All was quiet on board, save for the muted splashing of the ripples against her hull as she sailed in this zephyr, with some hustle, close-hauled. In the words of Bob Perry, the boat’s designer: “It’s not magic. Just physics.”

This interpretation of physics rendered a handsome yacht with a slim and slippery hull shape, a flirtatious sheer line, a small coach roof and an uncluttered deck sans lifelines. Francis Lee measures 62 feet overall and nearly 55 feet on the waterline. That’s conspicuous for a daysailer. By contrast, her maximum beam is only 9 feet, 10 inches, nearly 2 feet less than a Catalina 315, a boat that’s roughly half as long.

She’s a bona fide double-ender that quotes from, but also expands on, such vessels as Bruce King’s Nantucket Splinter, L. Francis Herreshoff’s Rozinante and Raymond Hunt’s 210. The concept for Francis Lee harkens back to the good old days when boats didn’t have to be designed and built around a couch. Besides, she was constructed locally in the Pacific Northwest by indigenous talent, with the use of biomass. And that’s as rad as shunning the bow thruster while sticking with tiller steering on a boat of this size.
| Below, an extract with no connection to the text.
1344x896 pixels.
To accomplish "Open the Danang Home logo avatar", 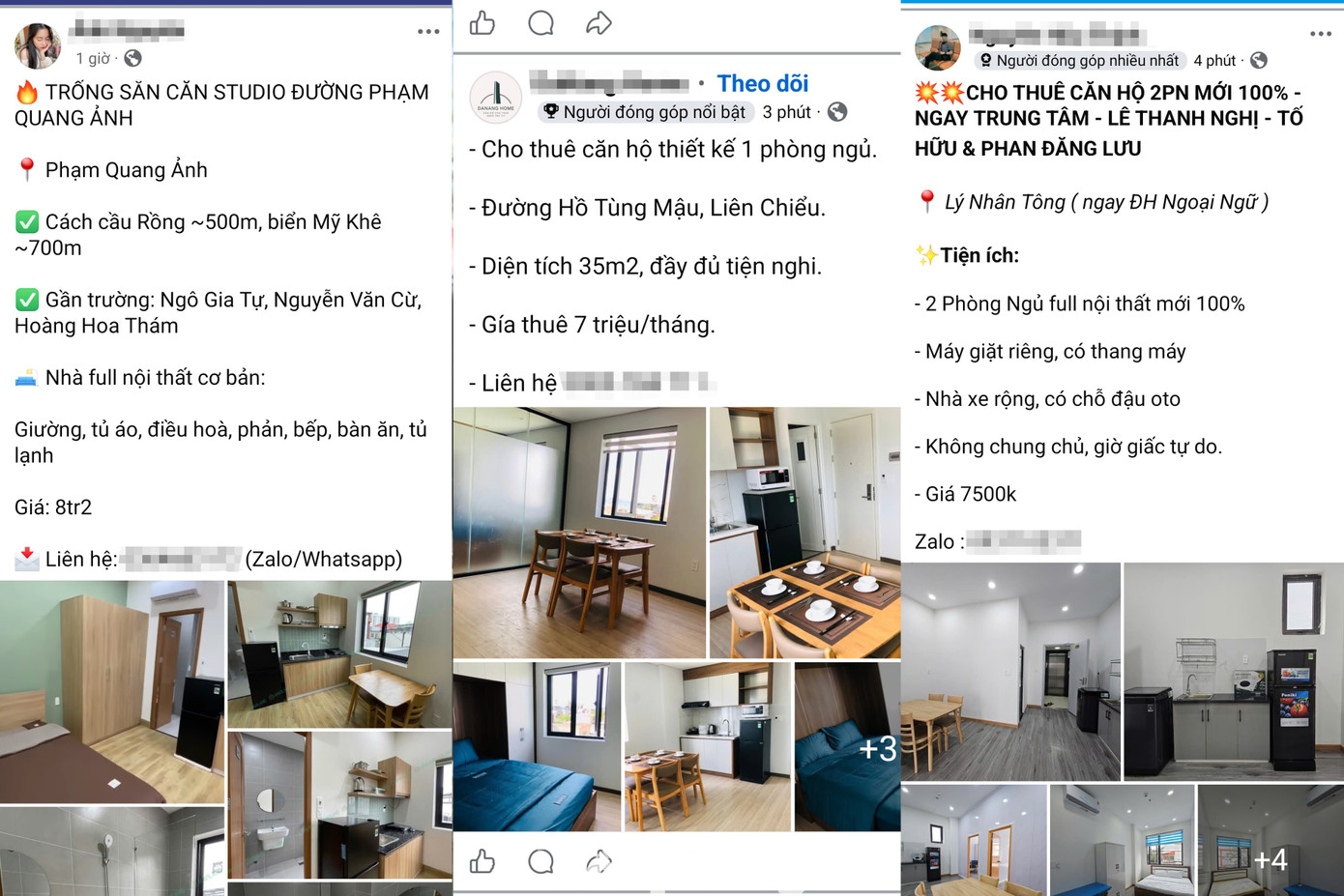I will pos(496,98).
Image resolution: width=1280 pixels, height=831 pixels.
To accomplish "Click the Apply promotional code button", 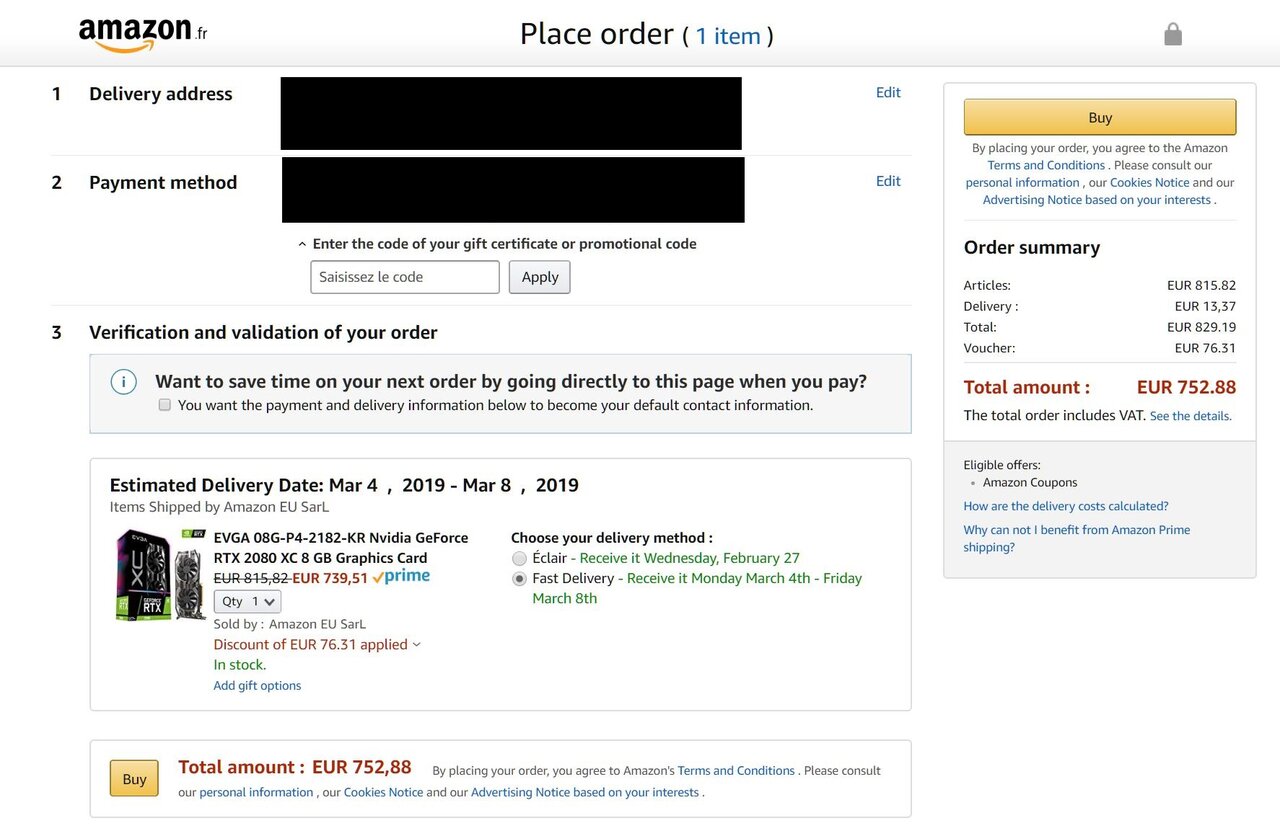I will 540,277.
A soft spot for Scandinavia

Francis Lee is the culmination of a lifelong dream of the owner, Kim Bottles, 68, who resides on Bainbridge Island, Washington, and is retiring from his construction business. He named her after his father, who imbued him with an appreciation for Scandinavian designs, such as the Nordic Folkboat and the Dragon. Over the course of his sailing career, Bottles also owned a skerry cruiser, one of those svelte classics with low freeboard and endless overhangs, designed for the coastal waters of Sweden. Later he sailed a Swede 55, a sleek Knud Reimers boat that offered more volume and cruising amenities.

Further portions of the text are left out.